All have an identical workgroup name.

All computers can see the internet, that’s not a concern. The concerns are:

1. I cannot see any other computer on the network regardless of which machine I view from. Previously through a single router I had no issue. The other computers cannot be pinged.

2. I cannot use TightVNC despite opening up ports 5800 and 5900 on router 1. Before router 2 was hooked up, I could. I guess this is related to the above issues.

I’m sure the experts on this board will spot the error immediately but being an amateur it hasn’t jumped out at me.

Any advice is very welcome.

Kind regards,

Jack


----------



## Maz_-

*Re: Two routers, one network—and cannot see other computers*

Hi,

Your 2nd router is connected to router 1 correct? Your modem is connected to router 1?

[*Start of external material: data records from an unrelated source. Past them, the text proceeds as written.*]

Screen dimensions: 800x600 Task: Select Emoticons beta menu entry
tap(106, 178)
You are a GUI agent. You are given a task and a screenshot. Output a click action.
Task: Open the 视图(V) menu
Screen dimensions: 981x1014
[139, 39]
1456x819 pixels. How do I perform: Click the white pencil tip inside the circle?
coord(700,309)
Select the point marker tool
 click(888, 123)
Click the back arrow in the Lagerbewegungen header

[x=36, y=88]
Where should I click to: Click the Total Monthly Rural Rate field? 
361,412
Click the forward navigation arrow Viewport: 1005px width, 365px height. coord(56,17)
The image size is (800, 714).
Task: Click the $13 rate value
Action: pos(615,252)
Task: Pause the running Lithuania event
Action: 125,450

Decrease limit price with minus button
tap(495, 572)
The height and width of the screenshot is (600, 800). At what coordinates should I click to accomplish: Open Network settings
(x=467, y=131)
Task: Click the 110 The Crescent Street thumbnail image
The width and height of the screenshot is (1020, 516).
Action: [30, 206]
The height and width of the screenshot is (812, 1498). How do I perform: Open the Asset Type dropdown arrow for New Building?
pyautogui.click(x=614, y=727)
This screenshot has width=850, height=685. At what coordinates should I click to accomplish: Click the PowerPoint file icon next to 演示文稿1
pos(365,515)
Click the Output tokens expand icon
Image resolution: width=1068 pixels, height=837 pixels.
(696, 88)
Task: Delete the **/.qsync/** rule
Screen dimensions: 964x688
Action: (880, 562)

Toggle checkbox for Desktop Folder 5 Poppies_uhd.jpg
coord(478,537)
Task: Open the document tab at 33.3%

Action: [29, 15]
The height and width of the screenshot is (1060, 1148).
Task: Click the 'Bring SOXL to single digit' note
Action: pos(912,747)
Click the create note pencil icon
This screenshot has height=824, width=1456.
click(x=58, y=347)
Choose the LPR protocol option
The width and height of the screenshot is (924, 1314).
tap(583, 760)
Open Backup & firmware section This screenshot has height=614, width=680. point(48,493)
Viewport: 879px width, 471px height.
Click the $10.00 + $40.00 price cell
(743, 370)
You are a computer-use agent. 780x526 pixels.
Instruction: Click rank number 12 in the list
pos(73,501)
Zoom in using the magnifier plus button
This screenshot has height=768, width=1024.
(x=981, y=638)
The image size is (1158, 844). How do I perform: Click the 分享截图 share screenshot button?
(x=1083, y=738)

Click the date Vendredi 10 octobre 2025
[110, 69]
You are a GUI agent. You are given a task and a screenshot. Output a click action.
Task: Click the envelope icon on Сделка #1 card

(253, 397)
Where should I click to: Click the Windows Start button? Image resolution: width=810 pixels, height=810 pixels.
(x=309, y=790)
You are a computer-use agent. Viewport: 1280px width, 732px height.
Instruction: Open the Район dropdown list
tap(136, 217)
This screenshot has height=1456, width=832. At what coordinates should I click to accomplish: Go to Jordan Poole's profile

You need to set our default gateway and dns on router 2 to 192.168.1.1 and not the ISP's. Also change it the ip address of router 2 to static address on 192.168.1.2 as this is reserved on router 1 it shouldnt be a problem.

Now try again and see what happens.

Maz


----------



## Justin79

*Re: Two routers, one network—and cannot see other computers*


 1. *Connect as local device or bridge* - If connecting the second router via Ethernet cable, plug it into one of the _LAN ports_ on the first router. If connecting the second router wirelessly, ensure the second router is set for _client mode_. Note that some home wireless routers do not support client mode; these must be connected by cable. Check your router documentation for details on its client mode configuration support.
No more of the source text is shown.